*WHAT IS REQUIRED*. What is needed is an exact copy of every record.

*INFORMATION SUPPLIED*.
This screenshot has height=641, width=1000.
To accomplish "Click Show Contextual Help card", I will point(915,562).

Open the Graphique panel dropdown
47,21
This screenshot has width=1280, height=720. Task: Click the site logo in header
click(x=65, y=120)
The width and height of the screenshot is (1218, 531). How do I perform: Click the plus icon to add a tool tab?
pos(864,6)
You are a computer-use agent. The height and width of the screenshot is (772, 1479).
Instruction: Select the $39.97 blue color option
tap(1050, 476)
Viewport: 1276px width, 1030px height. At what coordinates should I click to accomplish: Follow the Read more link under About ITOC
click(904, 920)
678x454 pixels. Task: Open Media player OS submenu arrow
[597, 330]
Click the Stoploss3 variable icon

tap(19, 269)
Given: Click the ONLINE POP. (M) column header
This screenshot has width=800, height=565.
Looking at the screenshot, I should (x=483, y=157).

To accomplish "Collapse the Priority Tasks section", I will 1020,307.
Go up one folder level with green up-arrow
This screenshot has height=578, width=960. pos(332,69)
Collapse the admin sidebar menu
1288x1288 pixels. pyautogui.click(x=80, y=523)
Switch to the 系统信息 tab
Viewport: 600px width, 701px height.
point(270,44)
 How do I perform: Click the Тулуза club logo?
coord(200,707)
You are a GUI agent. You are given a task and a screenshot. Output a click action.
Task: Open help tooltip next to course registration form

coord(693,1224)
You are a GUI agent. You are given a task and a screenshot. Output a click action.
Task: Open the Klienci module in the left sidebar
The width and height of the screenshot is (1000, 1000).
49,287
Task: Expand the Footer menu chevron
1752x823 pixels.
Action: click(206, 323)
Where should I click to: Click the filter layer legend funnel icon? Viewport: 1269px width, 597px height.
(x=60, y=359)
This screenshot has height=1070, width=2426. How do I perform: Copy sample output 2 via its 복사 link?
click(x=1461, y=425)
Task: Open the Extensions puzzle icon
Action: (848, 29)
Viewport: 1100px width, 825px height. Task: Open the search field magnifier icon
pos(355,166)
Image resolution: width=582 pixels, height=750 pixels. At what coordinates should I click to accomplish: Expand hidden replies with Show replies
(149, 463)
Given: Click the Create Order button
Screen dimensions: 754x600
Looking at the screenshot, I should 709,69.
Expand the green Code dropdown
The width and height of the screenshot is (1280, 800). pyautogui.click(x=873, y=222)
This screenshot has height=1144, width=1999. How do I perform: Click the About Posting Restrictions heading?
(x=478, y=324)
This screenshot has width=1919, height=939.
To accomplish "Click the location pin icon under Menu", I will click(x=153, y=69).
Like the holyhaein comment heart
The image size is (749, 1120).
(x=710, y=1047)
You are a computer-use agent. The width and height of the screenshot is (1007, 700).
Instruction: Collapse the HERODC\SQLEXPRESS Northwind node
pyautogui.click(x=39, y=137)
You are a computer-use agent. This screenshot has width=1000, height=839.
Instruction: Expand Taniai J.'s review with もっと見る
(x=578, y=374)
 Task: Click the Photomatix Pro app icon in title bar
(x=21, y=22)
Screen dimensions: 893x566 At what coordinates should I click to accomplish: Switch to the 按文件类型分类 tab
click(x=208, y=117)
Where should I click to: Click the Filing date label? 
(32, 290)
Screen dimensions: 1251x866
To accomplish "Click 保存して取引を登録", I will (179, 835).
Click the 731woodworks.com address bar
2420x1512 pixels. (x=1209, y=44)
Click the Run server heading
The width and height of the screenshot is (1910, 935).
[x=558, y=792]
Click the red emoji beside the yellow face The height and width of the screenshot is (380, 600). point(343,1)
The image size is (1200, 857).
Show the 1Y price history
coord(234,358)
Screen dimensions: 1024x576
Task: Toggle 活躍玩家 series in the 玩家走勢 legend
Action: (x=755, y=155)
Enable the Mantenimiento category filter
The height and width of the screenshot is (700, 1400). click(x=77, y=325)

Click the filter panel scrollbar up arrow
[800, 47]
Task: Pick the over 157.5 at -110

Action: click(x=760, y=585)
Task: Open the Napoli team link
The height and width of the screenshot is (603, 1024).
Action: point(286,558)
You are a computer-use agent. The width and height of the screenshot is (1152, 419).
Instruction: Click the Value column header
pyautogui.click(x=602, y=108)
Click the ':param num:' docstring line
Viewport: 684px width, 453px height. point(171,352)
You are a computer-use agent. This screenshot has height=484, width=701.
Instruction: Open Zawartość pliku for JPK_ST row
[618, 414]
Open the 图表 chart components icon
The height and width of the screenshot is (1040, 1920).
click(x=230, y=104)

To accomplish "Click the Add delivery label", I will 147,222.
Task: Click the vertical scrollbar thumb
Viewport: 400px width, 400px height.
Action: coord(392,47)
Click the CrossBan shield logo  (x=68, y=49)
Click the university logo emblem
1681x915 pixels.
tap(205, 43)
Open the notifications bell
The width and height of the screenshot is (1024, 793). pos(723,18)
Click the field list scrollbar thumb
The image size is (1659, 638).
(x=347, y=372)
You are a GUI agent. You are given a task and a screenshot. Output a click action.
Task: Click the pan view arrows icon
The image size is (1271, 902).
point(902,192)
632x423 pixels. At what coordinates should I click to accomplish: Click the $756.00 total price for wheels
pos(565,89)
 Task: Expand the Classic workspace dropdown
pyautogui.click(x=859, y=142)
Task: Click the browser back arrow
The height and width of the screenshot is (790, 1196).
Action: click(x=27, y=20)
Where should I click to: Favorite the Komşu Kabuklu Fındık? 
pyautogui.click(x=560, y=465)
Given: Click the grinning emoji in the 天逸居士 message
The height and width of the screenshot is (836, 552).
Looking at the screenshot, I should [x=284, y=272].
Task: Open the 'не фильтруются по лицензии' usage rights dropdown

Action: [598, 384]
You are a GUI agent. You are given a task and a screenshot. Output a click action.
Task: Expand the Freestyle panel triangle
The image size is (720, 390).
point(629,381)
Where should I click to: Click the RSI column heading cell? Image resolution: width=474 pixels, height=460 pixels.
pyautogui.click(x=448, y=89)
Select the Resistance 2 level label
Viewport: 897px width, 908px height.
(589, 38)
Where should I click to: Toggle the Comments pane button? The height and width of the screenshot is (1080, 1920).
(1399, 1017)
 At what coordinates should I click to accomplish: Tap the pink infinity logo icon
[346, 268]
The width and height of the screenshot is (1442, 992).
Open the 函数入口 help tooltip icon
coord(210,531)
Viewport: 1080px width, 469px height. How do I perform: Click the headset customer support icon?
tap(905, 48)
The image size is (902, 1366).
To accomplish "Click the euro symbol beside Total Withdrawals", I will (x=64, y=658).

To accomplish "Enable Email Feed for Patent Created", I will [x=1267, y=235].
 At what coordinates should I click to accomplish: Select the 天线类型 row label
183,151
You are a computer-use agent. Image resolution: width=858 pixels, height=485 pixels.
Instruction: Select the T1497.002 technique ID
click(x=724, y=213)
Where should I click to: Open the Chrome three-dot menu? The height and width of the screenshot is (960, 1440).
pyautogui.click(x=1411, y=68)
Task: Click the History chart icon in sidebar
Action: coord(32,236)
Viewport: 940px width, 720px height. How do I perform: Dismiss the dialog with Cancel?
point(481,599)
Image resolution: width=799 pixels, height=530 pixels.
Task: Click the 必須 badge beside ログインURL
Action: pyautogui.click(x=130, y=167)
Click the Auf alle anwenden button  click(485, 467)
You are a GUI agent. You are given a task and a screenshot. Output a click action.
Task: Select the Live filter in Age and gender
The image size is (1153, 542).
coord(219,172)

*ANSWER SPACE*.
This screenshot has height=641, width=1000.
To accomplish "Click Show Contextual Help card", I will point(915,562).

Open the Graphique panel dropdown
47,21
This screenshot has width=1280, height=720. Task: Click the site logo in header
click(x=65, y=120)
The width and height of the screenshot is (1218, 531). How do I perform: Click the plus icon to add a tool tab?
pos(864,6)
You are a computer-use agent. The height and width of the screenshot is (772, 1479).
Instruction: Select the $39.97 blue color option
tap(1050, 476)
Viewport: 1276px width, 1030px height. At what coordinates should I click to accomplish: Follow the Read more link under About ITOC
click(904, 920)
678x454 pixels. Task: Open Media player OS submenu arrow
[597, 330]
Click the Stoploss3 variable icon

tap(19, 269)
Given: Click the ONLINE POP. (M) column header
This screenshot has width=800, height=565.
Looking at the screenshot, I should (x=483, y=157).

To accomplish "Collapse the Priority Tasks section", I will 1020,307.
Go up one folder level with green up-arrow
This screenshot has height=578, width=960. pos(332,69)
Collapse the admin sidebar menu
1288x1288 pixels. pyautogui.click(x=80, y=523)
Switch to the 系统信息 tab
Viewport: 600px width, 701px height.
point(270,44)
 How do I perform: Click the Тулуза club logo?
coord(200,707)
You are a GUI agent. You are given a task and a screenshot. Output a click action.
Task: Open help tooltip next to course registration form

coord(693,1224)
You are a GUI agent. You are given a task and a screenshot. Output a click action.
Task: Open the Klienci module in the left sidebar
The width and height of the screenshot is (1000, 1000).
49,287
Task: Expand the Footer menu chevron
1752x823 pixels.
Action: click(206, 323)
Where should I click to: Click the filter layer legend funnel icon? Viewport: 1269px width, 597px height.
(x=60, y=359)
This screenshot has height=1070, width=2426. How do I perform: Copy sample output 2 via its 복사 link?
click(x=1461, y=425)
Task: Open the Extensions puzzle icon
Action: (848, 29)
Viewport: 1100px width, 825px height. Task: Open the search field magnifier icon
pos(355,166)
Image resolution: width=582 pixels, height=750 pixels. At what coordinates should I click to accomplish: Expand hidden replies with Show replies
(149, 463)
Given: Click the Create Order button
Screen dimensions: 754x600
Looking at the screenshot, I should 709,69.
Expand the green Code dropdown
The width and height of the screenshot is (1280, 800). pyautogui.click(x=873, y=222)
This screenshot has height=1144, width=1999. How do I perform: Click the About Posting Restrictions heading?
(x=478, y=324)
This screenshot has width=1919, height=939.
To accomplish "Click the location pin icon under Menu", I will click(x=153, y=69).
Like the holyhaein comment heart
The image size is (749, 1120).
(x=710, y=1047)
You are a computer-use agent. The width and height of the screenshot is (1007, 700).
Instruction: Collapse the HERODC\SQLEXPRESS Northwind node
pyautogui.click(x=39, y=137)
You are a computer-use agent. This screenshot has width=1000, height=839.
Instruction: Expand Taniai J.'s review with もっと見る
(x=578, y=374)
 Task: Click the Photomatix Pro app icon in title bar
(x=21, y=22)
Screen dimensions: 893x566 At what coordinates should I click to accomplish: Switch to the 按文件类型分类 tab
click(x=208, y=117)
Where should I click to: Click the Filing date label? 
(32, 290)
Screen dimensions: 1251x866
To accomplish "Click 保存して取引を登録", I will (179, 835).
Click the 731woodworks.com address bar
2420x1512 pixels. (x=1209, y=44)
Click the Run server heading
The width and height of the screenshot is (1910, 935).
[x=558, y=792]
Click the red emoji beside the yellow face The height and width of the screenshot is (380, 600). point(343,1)
The image size is (1200, 857).
Show the 1Y price history
coord(234,358)
Screen dimensions: 1024x576
Task: Toggle 活躍玩家 series in the 玩家走勢 legend
Action: (x=755, y=155)
Enable the Mantenimiento category filter
The height and width of the screenshot is (700, 1400). click(x=77, y=325)

Click the filter panel scrollbar up arrow
[800, 47]
Task: Pick the over 157.5 at -110

Action: click(x=760, y=585)
Task: Open the Napoli team link
The height and width of the screenshot is (603, 1024).
Action: point(286,558)
You are a computer-use agent. The width and height of the screenshot is (1152, 419).
Instruction: Click the Value column header
pyautogui.click(x=602, y=108)
Click the ':param num:' docstring line
Viewport: 684px width, 453px height. point(171,352)
You are a computer-use agent. This screenshot has height=484, width=701.
Instruction: Open Zawartość pliku for JPK_ST row
[618, 414]
Open the 图表 chart components icon
The height and width of the screenshot is (1040, 1920).
click(x=230, y=104)

To accomplish "Click the Add delivery label", I will 147,222.
Task: Click the vertical scrollbar thumb
Viewport: 400px width, 400px height.
Action: coord(392,47)
Click the CrossBan shield logo  (x=68, y=49)
Click the university logo emblem
1681x915 pixels.
tap(205, 43)
Open the notifications bell
The width and height of the screenshot is (1024, 793). pos(723,18)
Click the field list scrollbar thumb
The image size is (1659, 638).
(x=347, y=372)
You are a GUI agent. You are given a task and a screenshot. Output a click action.
Task: Click the pan view arrows icon
The image size is (1271, 902).
point(902,192)
632x423 pixels. At what coordinates should I click to accomplish: Click the $756.00 total price for wheels
pos(565,89)
 Task: Expand the Classic workspace dropdown
pyautogui.click(x=859, y=142)
Task: Click the browser back arrow
The height and width of the screenshot is (790, 1196).
Action: click(x=27, y=20)
Where should I click to: Favorite the Komşu Kabuklu Fındık? 
pyautogui.click(x=560, y=465)
Given: Click the grinning emoji in the 天逸居士 message
The height and width of the screenshot is (836, 552).
Looking at the screenshot, I should [x=284, y=272].
Task: Open the 'не фильтруются по лицензии' usage rights dropdown

Action: [598, 384]
You are a GUI agent. You are given a task and a screenshot. Output a click action.
Task: Expand the Freestyle panel triangle
The image size is (720, 390).
point(629,381)
Where should I click to: Click the RSI column heading cell? Image resolution: width=474 pixels, height=460 pixels.
pyautogui.click(x=448, y=89)
Select the Resistance 2 level label
Viewport: 897px width, 908px height.
(589, 38)
Where should I click to: Toggle the Comments pane button? The height and width of the screenshot is (1080, 1920).
(1399, 1017)
 At what coordinates should I click to accomplish: Tap the pink infinity logo icon
[346, 268]
The width and height of the screenshot is (1442, 992).
Open the 函数入口 help tooltip icon
coord(210,531)
Viewport: 1080px width, 469px height. How do I perform: Click the headset customer support icon?
tap(905, 48)
The image size is (902, 1366).
To accomplish "Click the euro symbol beside Total Withdrawals", I will (x=64, y=658).

To accomplish "Enable Email Feed for Patent Created", I will [x=1267, y=235].
 At what coordinates should I click to accomplish: Select the 天线类型 row label
183,151
You are a computer-use agent. Image resolution: width=858 pixels, height=485 pixels.
Instruction: Select the T1497.002 technique ID
click(x=724, y=213)
Where should I click to: Open the Chrome three-dot menu? The height and width of the screenshot is (960, 1440).
pyautogui.click(x=1411, y=68)
Task: Click the History chart icon in sidebar
Action: coord(32,236)
Viewport: 940px width, 720px height. How do I perform: Dismiss the dialog with Cancel?
point(481,599)
Image resolution: width=799 pixels, height=530 pixels.
Task: Click the 必須 badge beside ログインURL
Action: pyautogui.click(x=130, y=167)
Click the Auf alle anwenden button  click(485, 467)
You are a GUI agent. You are given a task and a screenshot. Output a click action.
Task: Select the Live filter in Age and gender
The image size is (1153, 542).
coord(219,172)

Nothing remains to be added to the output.